Dear @ufechner7, dear all, seizing the opportunity of OptimalControl.jl latest release to provide some more details:
As pointed by @baggepinnen the package is indeed devoted to trajectory (= solution to ODEs) optimisation, either by direct methods (transcription into nonlinear programs) or indirect methods (multiple shooting on Hamiltonian flows). There are already very nice tools, in particular for direct solving, in other languages (such as Casadi, GPOPS…) or in Julia (InfiniteOpt.jl…) We try to propose a user friendly unified approach for both direct and indirect approaches, including the differential geometric tools needed to do so (check, e.g., Goddard tuto).
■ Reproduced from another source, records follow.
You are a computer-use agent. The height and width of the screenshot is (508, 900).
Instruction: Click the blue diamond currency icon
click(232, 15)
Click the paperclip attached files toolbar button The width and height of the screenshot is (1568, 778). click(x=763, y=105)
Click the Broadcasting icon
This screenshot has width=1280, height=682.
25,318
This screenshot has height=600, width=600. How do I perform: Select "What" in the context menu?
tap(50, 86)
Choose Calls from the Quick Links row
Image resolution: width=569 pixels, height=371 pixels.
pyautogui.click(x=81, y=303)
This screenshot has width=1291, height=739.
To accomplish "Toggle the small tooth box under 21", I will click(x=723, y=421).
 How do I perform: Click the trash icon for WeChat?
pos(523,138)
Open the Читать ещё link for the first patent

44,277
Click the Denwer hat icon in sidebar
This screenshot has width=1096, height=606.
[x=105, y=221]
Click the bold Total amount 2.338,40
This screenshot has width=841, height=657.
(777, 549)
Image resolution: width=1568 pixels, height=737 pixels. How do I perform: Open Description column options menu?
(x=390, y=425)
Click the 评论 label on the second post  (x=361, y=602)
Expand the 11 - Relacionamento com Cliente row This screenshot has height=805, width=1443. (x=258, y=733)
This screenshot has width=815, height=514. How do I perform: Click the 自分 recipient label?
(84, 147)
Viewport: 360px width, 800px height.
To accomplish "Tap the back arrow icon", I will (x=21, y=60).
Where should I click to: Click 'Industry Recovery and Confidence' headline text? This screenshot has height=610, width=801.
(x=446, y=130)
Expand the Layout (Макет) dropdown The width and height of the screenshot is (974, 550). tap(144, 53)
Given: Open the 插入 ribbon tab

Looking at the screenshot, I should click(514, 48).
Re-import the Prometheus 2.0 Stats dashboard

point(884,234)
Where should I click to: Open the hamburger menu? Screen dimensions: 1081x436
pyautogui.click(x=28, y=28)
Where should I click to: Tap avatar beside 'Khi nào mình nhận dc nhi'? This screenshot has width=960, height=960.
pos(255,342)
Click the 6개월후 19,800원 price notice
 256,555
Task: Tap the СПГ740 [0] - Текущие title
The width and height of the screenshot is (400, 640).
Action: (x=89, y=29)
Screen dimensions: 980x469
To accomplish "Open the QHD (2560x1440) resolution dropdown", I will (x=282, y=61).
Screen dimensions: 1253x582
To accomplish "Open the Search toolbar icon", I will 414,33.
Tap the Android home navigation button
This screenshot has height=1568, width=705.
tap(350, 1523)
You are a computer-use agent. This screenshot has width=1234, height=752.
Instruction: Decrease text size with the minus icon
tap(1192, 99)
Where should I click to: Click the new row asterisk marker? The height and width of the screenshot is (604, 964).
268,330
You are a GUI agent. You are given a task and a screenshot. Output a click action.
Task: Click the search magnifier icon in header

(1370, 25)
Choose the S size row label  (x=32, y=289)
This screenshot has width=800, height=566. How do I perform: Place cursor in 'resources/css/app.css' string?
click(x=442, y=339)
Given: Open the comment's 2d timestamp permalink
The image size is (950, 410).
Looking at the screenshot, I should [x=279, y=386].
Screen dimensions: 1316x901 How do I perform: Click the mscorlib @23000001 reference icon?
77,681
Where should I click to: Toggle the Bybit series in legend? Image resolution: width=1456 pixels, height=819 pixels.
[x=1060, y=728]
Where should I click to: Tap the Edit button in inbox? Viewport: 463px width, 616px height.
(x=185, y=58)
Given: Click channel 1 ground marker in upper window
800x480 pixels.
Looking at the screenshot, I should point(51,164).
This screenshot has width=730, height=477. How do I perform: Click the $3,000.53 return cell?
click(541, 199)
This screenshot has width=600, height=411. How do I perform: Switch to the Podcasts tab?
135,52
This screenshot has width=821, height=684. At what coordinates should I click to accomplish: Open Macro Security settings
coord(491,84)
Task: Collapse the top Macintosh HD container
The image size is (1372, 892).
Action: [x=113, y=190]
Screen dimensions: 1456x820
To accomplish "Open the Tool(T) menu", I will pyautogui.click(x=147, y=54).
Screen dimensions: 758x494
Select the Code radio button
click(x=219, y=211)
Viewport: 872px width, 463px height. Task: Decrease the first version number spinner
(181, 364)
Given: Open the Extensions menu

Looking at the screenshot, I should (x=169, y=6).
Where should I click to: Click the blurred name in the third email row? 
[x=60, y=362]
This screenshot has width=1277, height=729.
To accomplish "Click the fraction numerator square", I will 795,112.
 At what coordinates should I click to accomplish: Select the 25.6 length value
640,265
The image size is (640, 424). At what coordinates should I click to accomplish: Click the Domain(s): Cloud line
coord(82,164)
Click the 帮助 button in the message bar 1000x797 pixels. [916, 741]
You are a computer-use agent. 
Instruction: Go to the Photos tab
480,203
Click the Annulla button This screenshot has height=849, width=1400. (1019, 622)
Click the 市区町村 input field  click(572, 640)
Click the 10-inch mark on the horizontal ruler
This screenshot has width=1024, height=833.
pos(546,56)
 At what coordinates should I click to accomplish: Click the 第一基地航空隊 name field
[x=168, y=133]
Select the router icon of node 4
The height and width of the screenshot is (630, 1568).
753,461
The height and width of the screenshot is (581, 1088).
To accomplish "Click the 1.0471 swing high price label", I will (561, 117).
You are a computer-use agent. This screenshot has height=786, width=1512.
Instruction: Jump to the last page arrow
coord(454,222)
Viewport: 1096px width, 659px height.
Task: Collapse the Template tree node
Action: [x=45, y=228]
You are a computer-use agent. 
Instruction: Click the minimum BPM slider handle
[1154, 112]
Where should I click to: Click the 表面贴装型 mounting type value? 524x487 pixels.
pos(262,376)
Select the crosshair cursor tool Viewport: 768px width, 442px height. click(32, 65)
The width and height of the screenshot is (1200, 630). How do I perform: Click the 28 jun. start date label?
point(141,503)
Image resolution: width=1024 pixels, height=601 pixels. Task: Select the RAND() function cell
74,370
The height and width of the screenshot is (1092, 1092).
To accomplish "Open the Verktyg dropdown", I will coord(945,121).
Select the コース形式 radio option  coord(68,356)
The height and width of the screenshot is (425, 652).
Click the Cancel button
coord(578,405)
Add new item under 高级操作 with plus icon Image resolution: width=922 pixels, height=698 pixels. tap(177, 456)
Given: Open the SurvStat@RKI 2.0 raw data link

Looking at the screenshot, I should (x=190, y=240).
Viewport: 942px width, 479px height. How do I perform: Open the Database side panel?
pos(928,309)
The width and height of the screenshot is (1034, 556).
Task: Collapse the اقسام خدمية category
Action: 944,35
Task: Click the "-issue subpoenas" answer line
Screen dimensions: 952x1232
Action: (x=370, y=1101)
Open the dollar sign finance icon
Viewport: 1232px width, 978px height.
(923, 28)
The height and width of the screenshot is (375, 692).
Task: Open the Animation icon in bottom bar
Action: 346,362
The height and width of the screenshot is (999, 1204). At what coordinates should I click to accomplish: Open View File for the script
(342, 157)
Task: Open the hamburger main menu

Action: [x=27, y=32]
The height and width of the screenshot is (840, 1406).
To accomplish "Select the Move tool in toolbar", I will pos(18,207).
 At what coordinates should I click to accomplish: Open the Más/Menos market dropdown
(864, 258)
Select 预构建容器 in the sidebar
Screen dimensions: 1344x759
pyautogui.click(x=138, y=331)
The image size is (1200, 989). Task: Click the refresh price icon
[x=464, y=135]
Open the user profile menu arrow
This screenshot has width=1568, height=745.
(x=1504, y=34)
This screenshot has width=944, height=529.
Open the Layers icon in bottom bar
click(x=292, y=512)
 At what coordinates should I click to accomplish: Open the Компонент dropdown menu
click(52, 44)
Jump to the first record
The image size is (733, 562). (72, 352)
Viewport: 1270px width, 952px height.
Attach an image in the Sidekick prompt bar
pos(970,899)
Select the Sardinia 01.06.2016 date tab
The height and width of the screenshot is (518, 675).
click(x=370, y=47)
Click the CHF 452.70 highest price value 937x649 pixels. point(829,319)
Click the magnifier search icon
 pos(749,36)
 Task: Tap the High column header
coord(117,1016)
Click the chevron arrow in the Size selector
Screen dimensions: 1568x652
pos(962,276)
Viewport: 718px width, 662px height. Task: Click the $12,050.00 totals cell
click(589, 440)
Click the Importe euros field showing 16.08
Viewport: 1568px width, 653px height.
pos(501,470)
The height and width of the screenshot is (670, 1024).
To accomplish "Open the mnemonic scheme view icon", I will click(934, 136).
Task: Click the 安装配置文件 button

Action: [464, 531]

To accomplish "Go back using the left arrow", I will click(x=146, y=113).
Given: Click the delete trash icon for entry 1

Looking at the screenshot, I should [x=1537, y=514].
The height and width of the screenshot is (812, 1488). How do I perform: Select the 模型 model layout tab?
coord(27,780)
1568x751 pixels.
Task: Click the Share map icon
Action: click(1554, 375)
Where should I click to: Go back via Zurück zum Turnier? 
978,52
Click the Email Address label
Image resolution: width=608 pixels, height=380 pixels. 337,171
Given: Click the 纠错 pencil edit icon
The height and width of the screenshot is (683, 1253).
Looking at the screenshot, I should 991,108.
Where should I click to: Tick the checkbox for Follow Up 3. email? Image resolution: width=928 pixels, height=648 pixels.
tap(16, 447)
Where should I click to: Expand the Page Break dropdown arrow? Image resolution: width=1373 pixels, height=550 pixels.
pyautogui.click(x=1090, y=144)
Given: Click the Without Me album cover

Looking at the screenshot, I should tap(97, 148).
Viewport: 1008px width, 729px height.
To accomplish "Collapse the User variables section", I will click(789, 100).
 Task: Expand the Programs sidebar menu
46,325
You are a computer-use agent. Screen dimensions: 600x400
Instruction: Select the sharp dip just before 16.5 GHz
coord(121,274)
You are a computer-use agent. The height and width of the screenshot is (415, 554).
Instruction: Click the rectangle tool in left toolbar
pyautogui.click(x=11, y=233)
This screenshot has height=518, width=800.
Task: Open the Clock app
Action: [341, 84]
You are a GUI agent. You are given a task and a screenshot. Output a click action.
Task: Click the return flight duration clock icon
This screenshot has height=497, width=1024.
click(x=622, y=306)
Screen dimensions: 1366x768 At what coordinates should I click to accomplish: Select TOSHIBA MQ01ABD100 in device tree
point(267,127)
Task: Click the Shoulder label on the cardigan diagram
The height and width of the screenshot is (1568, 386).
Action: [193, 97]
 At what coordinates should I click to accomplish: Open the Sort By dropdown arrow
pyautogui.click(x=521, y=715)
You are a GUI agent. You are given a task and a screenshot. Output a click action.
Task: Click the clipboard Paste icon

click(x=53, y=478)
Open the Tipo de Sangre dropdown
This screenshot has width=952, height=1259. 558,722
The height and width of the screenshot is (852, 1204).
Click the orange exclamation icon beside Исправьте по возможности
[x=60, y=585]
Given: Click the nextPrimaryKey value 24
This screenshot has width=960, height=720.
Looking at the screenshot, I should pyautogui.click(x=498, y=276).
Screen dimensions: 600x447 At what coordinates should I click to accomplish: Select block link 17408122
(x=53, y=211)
We build upon cutting edge modeller-solver pairs such as ADNLPModels.jl / ExaModels.jl with Ipopt / MadNLP.jl (the latter now allowing to solve control problems on GPU) for the direct part, on OrdinaryDiffEq.jl and AD tools (ForwardDiff.jl + DI) for the indirect one (+ ongoing discussions with @rveltz to leverage BifurcationKit.jl for continuation). The DSL leverages the very nice package MLStyle.jl by @thautwarm.
Optimal control of ODEs is all about dynamical systems, optimisation… and use cases: there are several tutorials and applications in the package documentation, and we welcome issues and PRs 
. More to come, with ongoing benchmarks on OptimalControlProblems.jl.